Saved data entries:
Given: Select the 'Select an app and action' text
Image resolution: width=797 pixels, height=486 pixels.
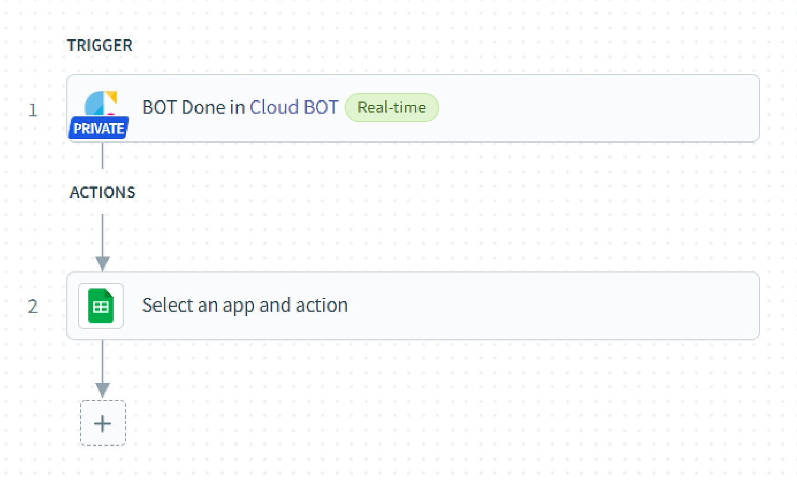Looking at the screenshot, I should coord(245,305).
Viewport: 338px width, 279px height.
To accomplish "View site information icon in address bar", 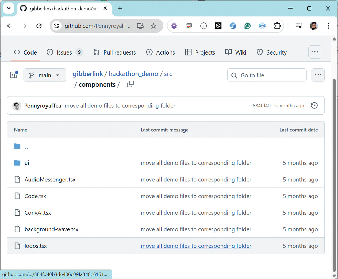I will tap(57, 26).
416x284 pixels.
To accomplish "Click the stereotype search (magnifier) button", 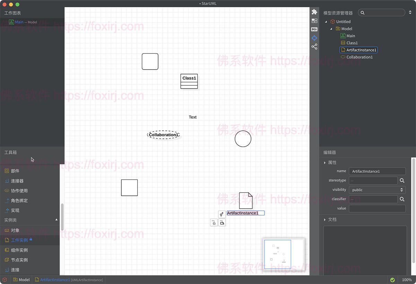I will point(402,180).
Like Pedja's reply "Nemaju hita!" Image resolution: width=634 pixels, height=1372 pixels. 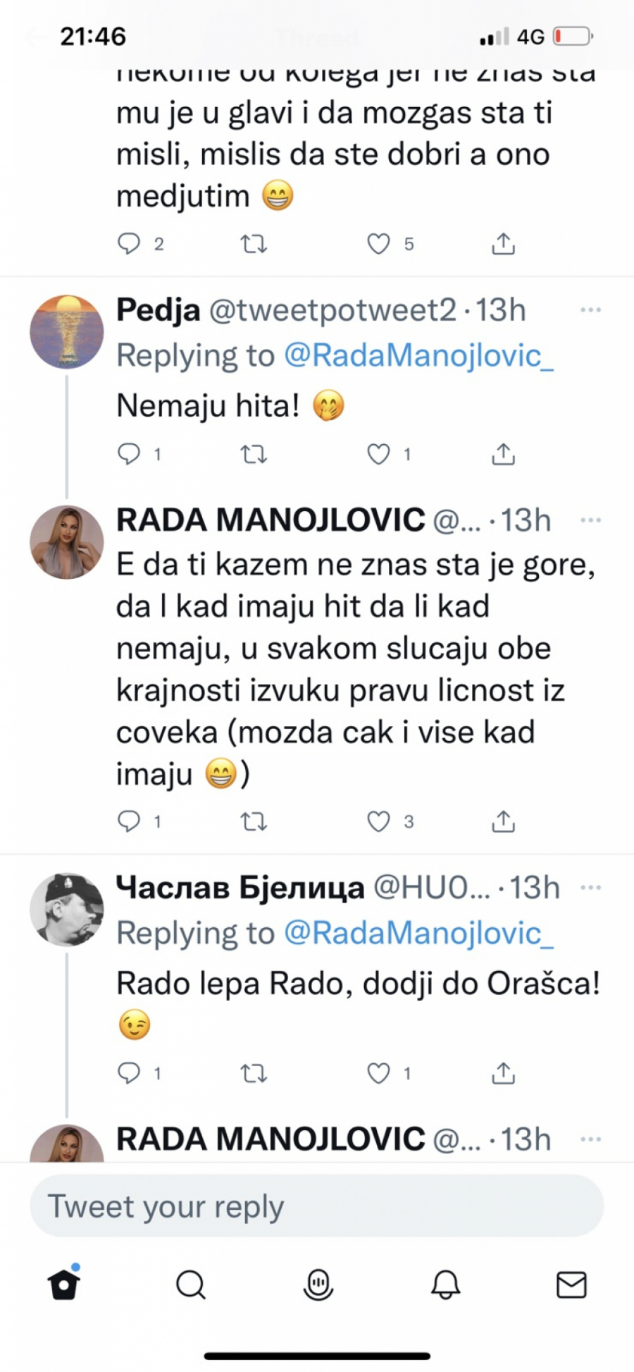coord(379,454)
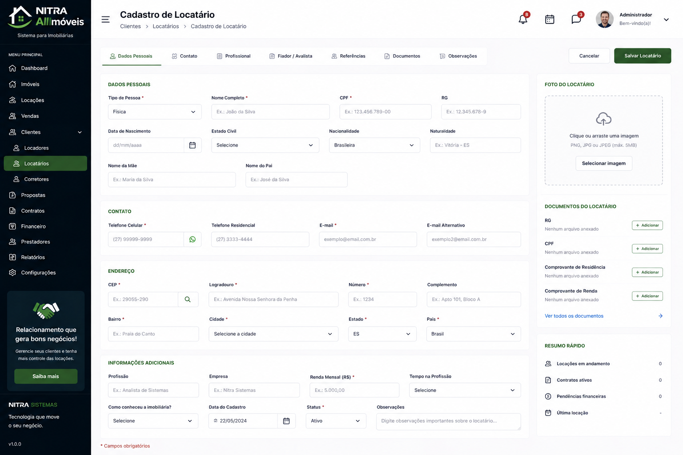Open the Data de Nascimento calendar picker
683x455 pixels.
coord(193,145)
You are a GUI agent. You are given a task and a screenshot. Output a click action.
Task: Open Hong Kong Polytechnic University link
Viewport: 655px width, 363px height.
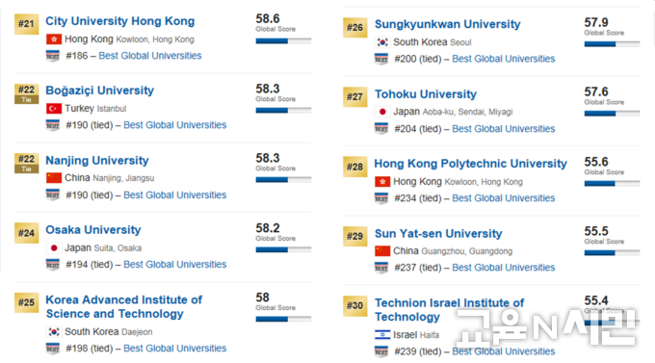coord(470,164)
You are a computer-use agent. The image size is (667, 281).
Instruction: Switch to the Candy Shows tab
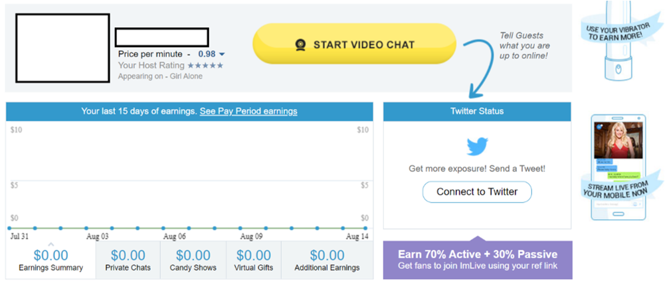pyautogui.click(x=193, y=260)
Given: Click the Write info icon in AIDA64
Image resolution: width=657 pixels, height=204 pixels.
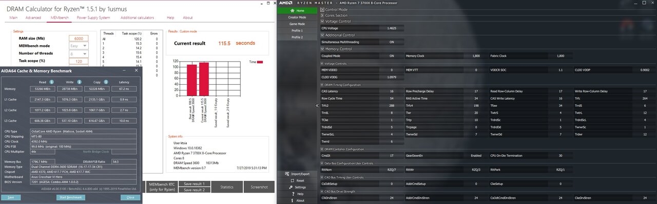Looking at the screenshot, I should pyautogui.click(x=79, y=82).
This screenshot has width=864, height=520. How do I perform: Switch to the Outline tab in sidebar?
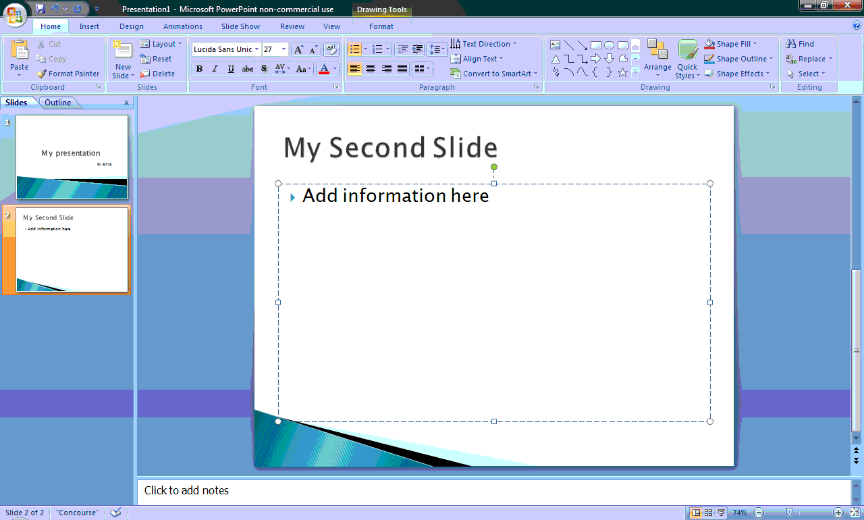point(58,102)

§ **ASSIGNMENT**: Return exactly the lines from the one containing "This screenshot has" through the end of the records, leaving out every picture.

§ **RESPONSE BOX**:
This screenshot has width=864, height=520. How do I perform: Switch to the Outline tab in sidebar?
point(58,102)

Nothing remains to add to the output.